Série d'exercices ->
1) Recopiez le passage de l'extrait d'arrêt qui commence par « Vu les conclusions » et se termine par « 700 du code de procédure civile. ».
2) Dans l'extrait d'arrêt, à quelle date le conseil de prud'hommes de Bobigny a-t-il prononcé son jugement ?
3) Prolongez l'extrait d'arrêt au-delà de sa dernière phrase.

Texte fourni ->
——

Ce magistrat a rendu compte des plaidoiries dans le délibéré de la Cour, composée de :
Monsieur Jean-Michel DEPOMMIER, président
Madame Evelyne GIL, conseiller
Madame Isabelle BROGLY, conseiller
Greffier : Mme Francine ROBIN, lors des débats
ARRET :
– CONTRADICTOIRE
– prononcé publiquement par mise à disposition de l’arrêt au greffe de la Cour, les parties en ayant été préalablement avisées dans les conditions prévues au deuxième alinéa de l’article 450 du code de procédure civile.
– signé par Monsieur Jean-Michel DEPOMMIER, président et par Francine ROBIN, greffier à laquelle la minute de la décision a été remise par le magistrat signataire.
Vu l’appel régulièrement interjeté par Monsieur [S] [Y] à l’encontre d’un jugement prononcé le 27 janvier 2006 par le conseil de prud’hommes de BOBIGNY ayant statué sur le litige qui l’oppose à la S.A. AIR FRANCE sur ses demandes relatives à l’exécution et à la rupture de son contrat de travail.
Vu le jugement déféré qui a débouté Monsieur [S] [Y] de toutes ses demandes.
Vu les conclusions visées par le greffier et développées oralement à l’audience aux termes desquelles :
Monsieur [S] [Y], appelant, poursuit l’infirmation du jugement déféré et sollicite la condamnation de la S.A. AIR FRANCE au paiement des sommes suivantes :
– 36 305 € à titre de rappel de salaires pour la période du 10 avril au 30 juillet 2002,
– les congés payés de 1/10ème afférents à cette somme,
– 10 000 € à titre de dommages-intérêts pour abus de droit au regard de la combinaison des limitations de bénéfice de l’intéressement de la SOCIÉTÉ D’EXPLOITATION AÉROPOSTALE et de la S.A. AIR FRANCE,
– 6 985,62 € à titre de dommages-intérêts pour non respect de la procédure de licenciement,
– 5 000 € par application de l’article 700 du code de procédure civile.

——

Lignes de données ->
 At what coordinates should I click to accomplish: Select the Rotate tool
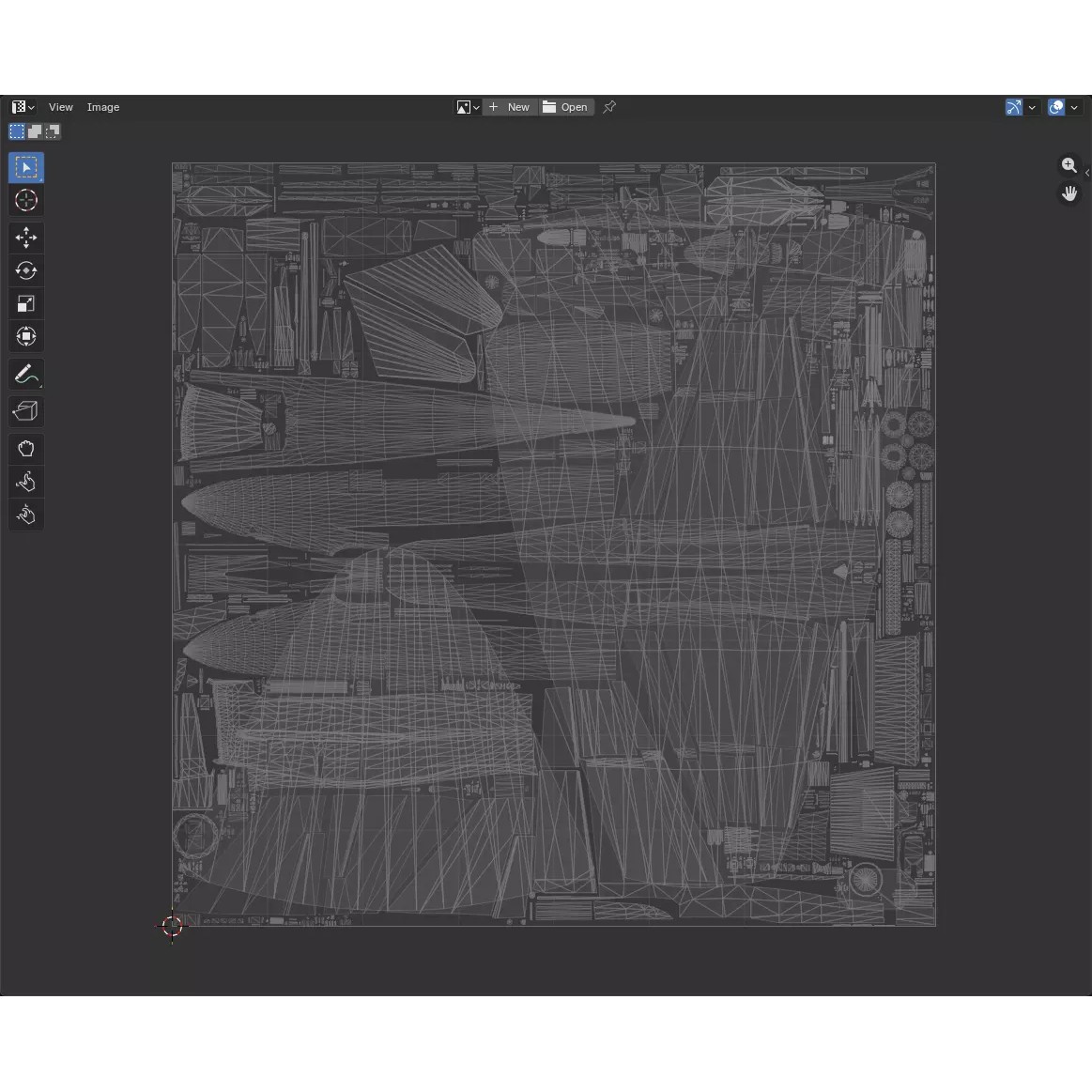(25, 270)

——

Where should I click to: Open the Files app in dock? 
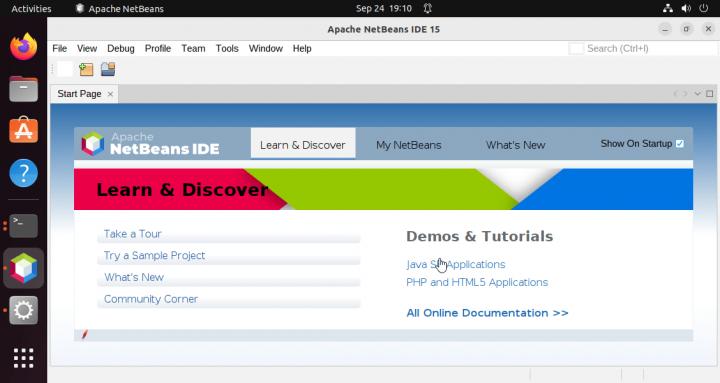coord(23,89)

——

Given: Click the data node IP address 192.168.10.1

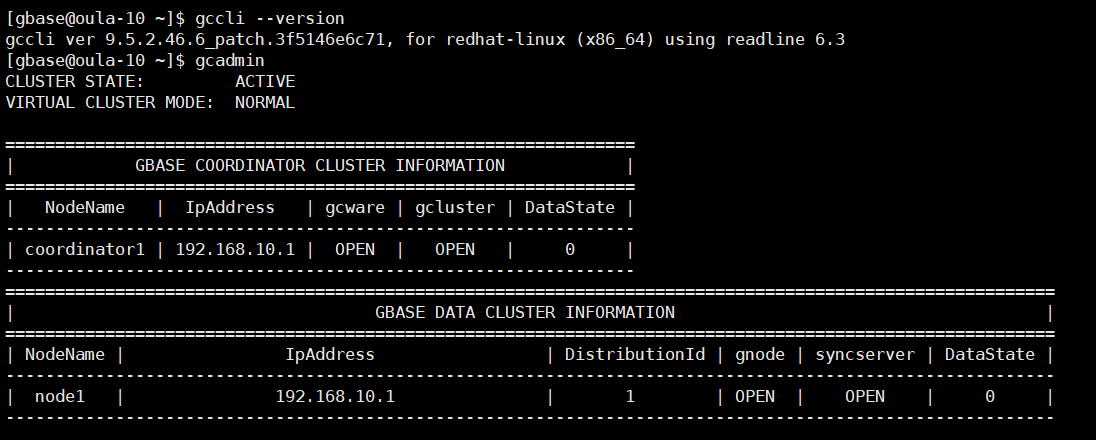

——

Réponses attendues ->
1)
Vu les conclusions visées par le greffier et développées oralement à l’audience aux termes desquelles :
Monsieur [S] [Y], appelant, poursuit l’infirmation du jugement déféré et sollicite la condamnation de la S.A. AIR FRANCE au paiement des sommes suivantes :
– 36 305 € à titre de rappel de salaires pour la période du 10 avril au 30 juillet 2002,
– les congés payés de 1/10ème afférents à cette somme,
– 10 000 € à titre de dommages-intérêts pour abus de droit au regard de la combinaison des limitations de bénéfice de l’intéressement de la SOCIÉTÉ D’EXPLOITATION AÉROPOSTALE et de la S.A. AIR FRANCE,
– 6 985,62 € à titre de dommages-intérêts pour non respect de la procédure de licenciement,
– 5 000 € par application de l’article 700 du code de procédure civile.

2) Le conseil de prud'hommes de Bobigny a prononcé son jugement le 27 janvier 2006.

3)
La S.A. AIR FRANCE, intimée, conclut à l’irrecevabilité, subsidiairement au mal fondé, des demandes de Monsieur [S] [Y] et requiert une indemnité de 3 000 € sur le fondement de l’article 700 du code de procédure civile.
CELA ÉTANT EXPOSÉ
Monsieur [S] [Y] a été engagé par la société INTERCARGO SERVICES en qualité de pilote de ligne le 23 octobre 1989. Cette entreprise est ensuite devenue la SOCIÉTÉ D’EXPLOITATION AÉROPOSTALE, partiellement détenue par AIR INTER, laquelle a été ultérieurement prise en location gérance puis absorbée par la S.A. AIR FRANCE. Le contrat de travail de Monsieur [S] [Y] a été repris par la S.A. AIR FRANCE le premier avril 1997 et le salarié a été réaffecté au sein de cette compagnie le premier avril 2002.
La rémunération mensuelle de Monsieur [S] [Y] était fixée en dernier lieu à la somme de 6 985,62 € (moyenne des douze derniers mois).
A compter du 18 janvier 2002, Monsieur [S] [Y] a été, à plusieurs reprises et pour des périodes longues, en arrêts de travail pour maladie.
Dans sa séance du 10 avril 2002, le Conseil médical de l’aéronautique civile, saisi par Monsieur [S] [Y] le 28 mars 2002, l’a déclaré inapte définitivement aux fonctions de personnel navigant.
Le 30 avril 2002, la S.A. AIR FRANCE a informé Monsieur [S] [Y] de sa possibilité d’être reclassé dans un poste au sol et de son placement en situation d’attente non rémunérée.
Le 10 juillet 2002, Monsieur [S] [Y] a fait connaître à la S.A. AIR FRANCE qu’il ne souhaitait pas être reclassé au sol.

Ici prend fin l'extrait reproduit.